His reply was EMINENTLY REASONABLE. Sugar will depress my immunity. Fresh foods and plenty of water will bolster gut health – and the gut manufactures roughly 70% of the immune system’s power tools. And, he said, I would feel better if I ate better.
Well, now I’m a European on the wing of my plane trying to flag down the passing Titanic.
I don’t feel better when I eat better. I don’t feel worse when I eat badly. I’M NOT GETTING THE SAME INPUT AS HE IS. And we’re just not measuring that correctly.
If I had more body-octane – if my body would respond clearly and measurably to the factors that influenced it – then perhaps I would be a former dancer, too.
But that’s not what happens.
If I diet, I gain weight. (In fact, I can no longer afford to diet; I’m just too fat.)
If I sleep on a steady schedule for fourteen days, I can blow it on the fifteenth without so much as a backwards glance.
If I refuse to exercise, I don’t feel itchy or twitchy. I feel pretty good. I settle my plump butt more comfortably in the cushions and make sure the iPad is plugged in for a marathon reading session.
The ONLY thing that’s keeping me going is the big old brain at the top of the spinal column – and any psychiatrist will tell you: Intellect is WAY weaker as a motivator than instinct. And really, really weaker than the knowledge that there’s ice cream in the freezer.

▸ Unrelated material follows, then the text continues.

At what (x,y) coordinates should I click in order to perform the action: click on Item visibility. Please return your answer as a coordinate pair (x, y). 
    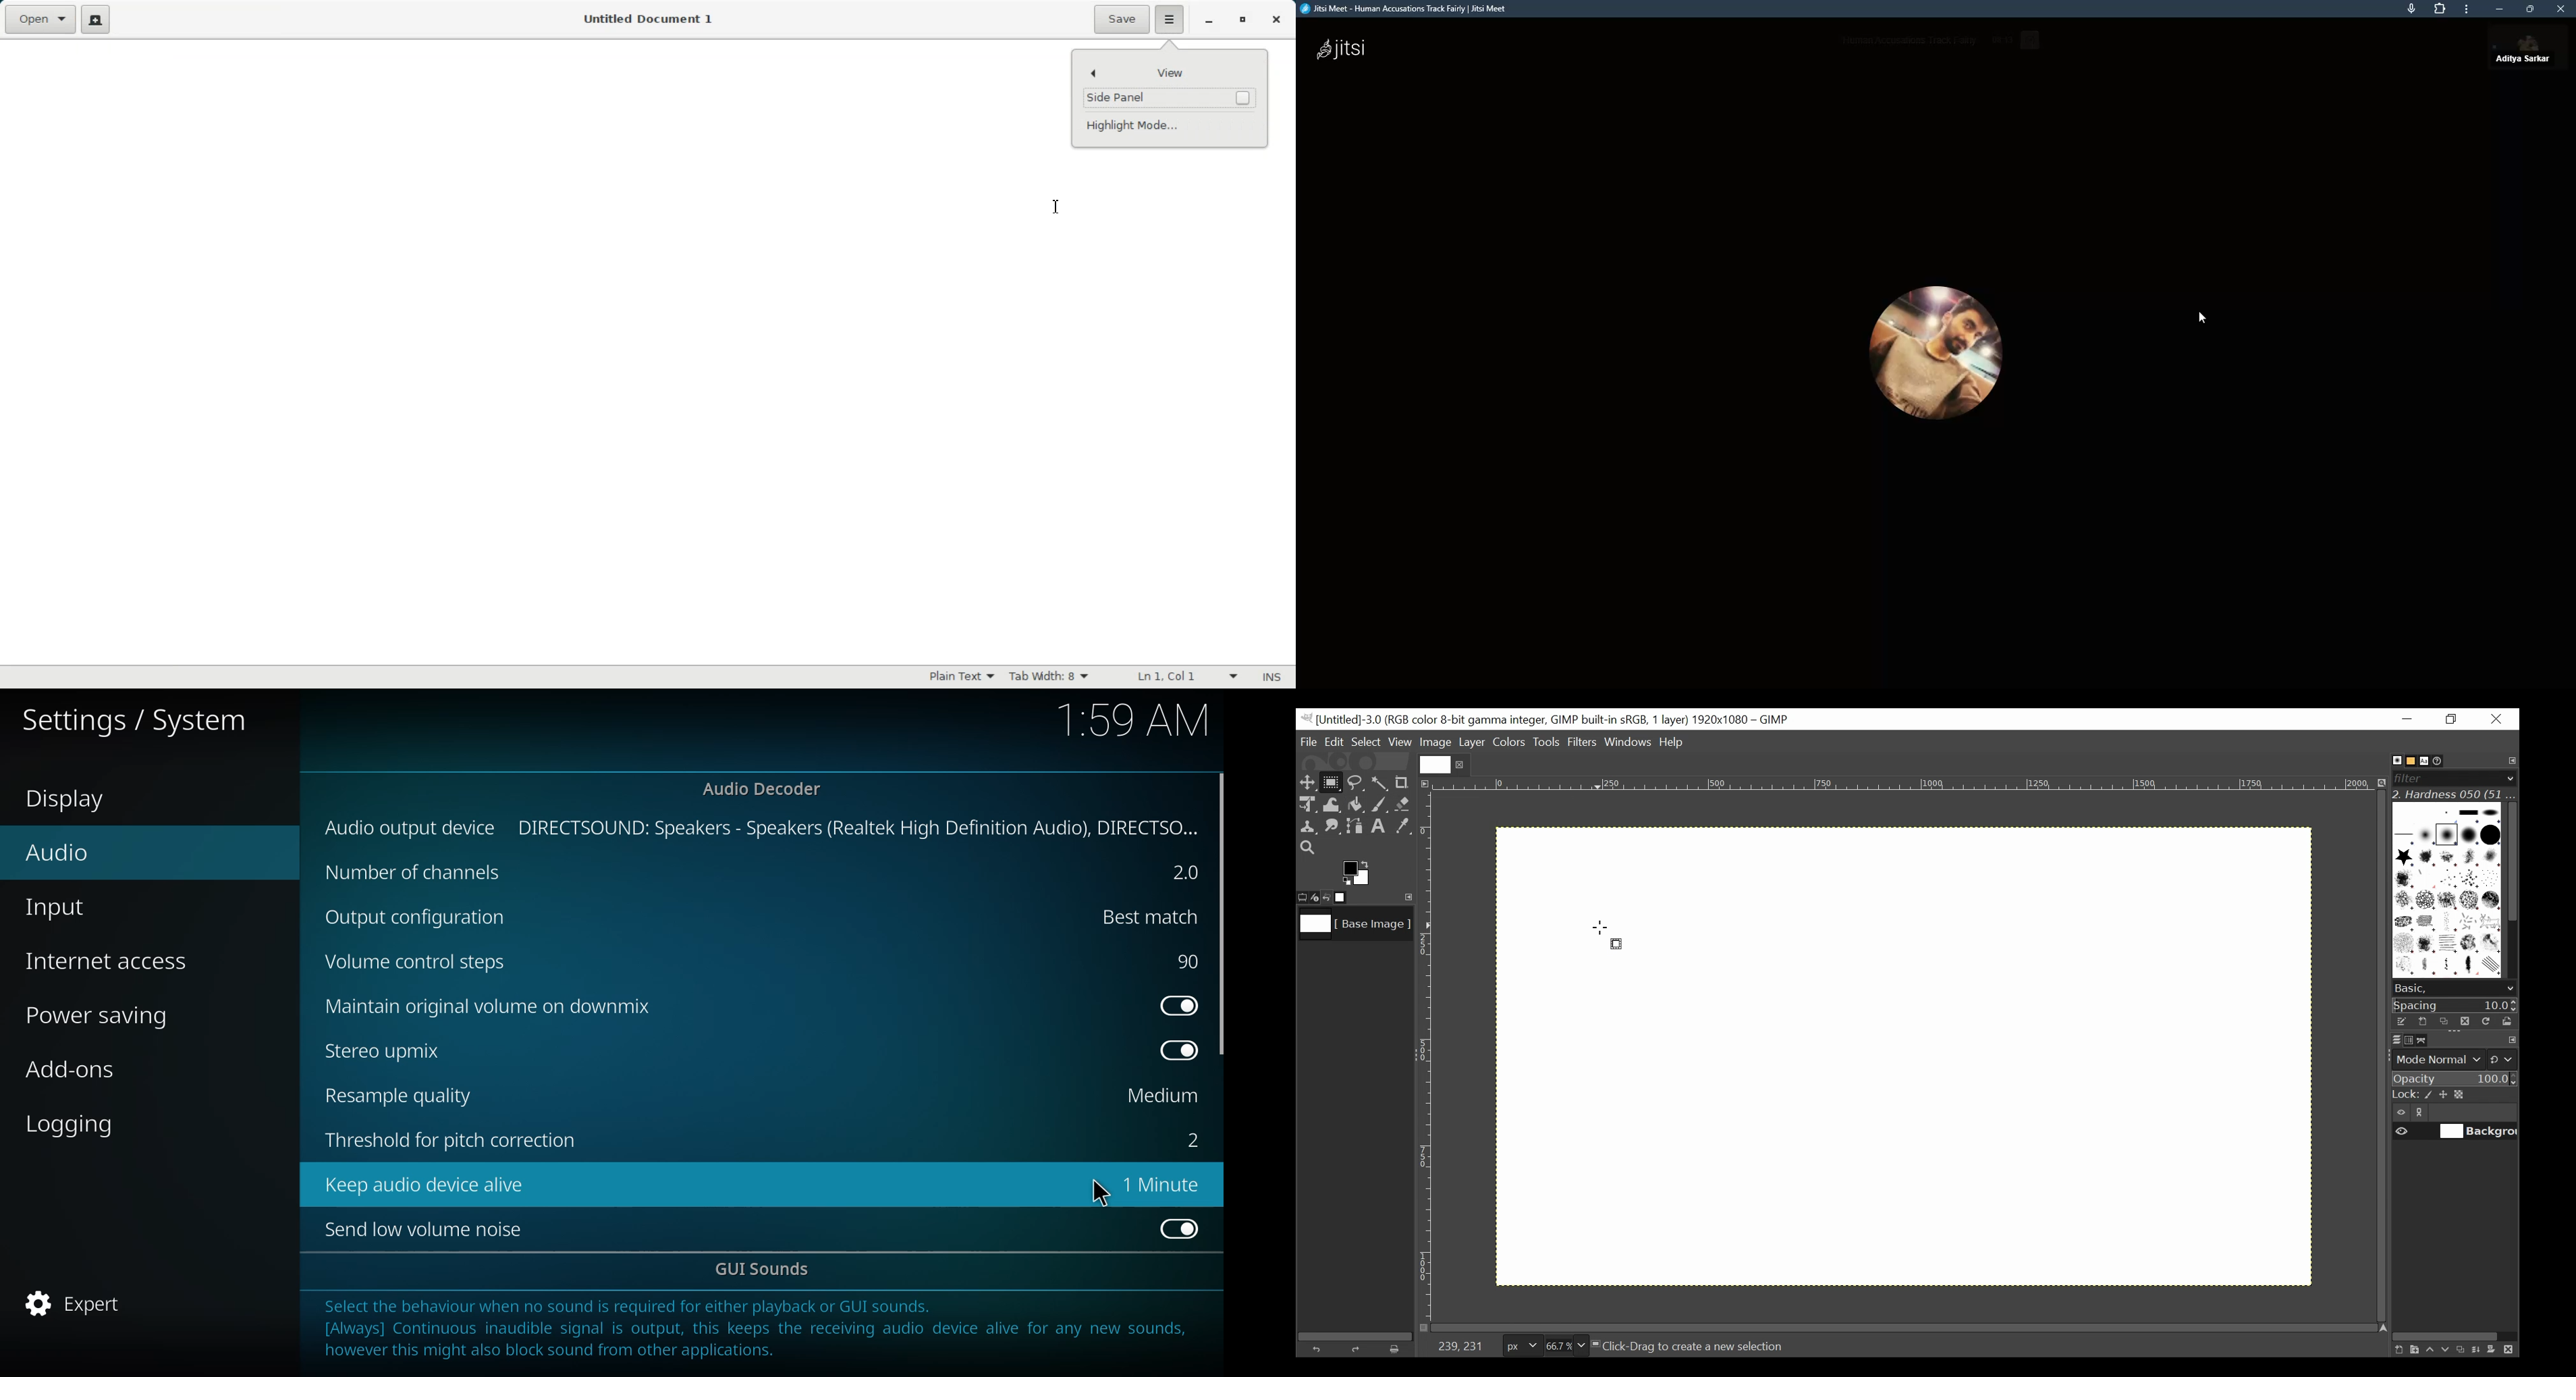
    Looking at the image, I should click on (2402, 1113).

My point is… what was my point? Oh right:
I SEE YOU. I see you trying to do your best and never quite living up to your goals. I see you trying to eat right and having the cookies anyway. I see you planning on exercising but – well, maybe tomorrow. I see you, my sister or brother. I know. I’m with you. We’re Harrison Bergeron-ing our way through life, trying to be healthy with twenty-pound weights chained to our good intentions.
ONWARD, brave warrior. ONWARD. Keep paddling. We’ll get to Paris eventually!
It was Bill Bryson who told me about American octane, in his awesome book “A Short History of Nearly Everything.” That’s a good book. You could read it if you were climbing the walls. Plug in the reader, settle your tail in the cushions. It’s a long one!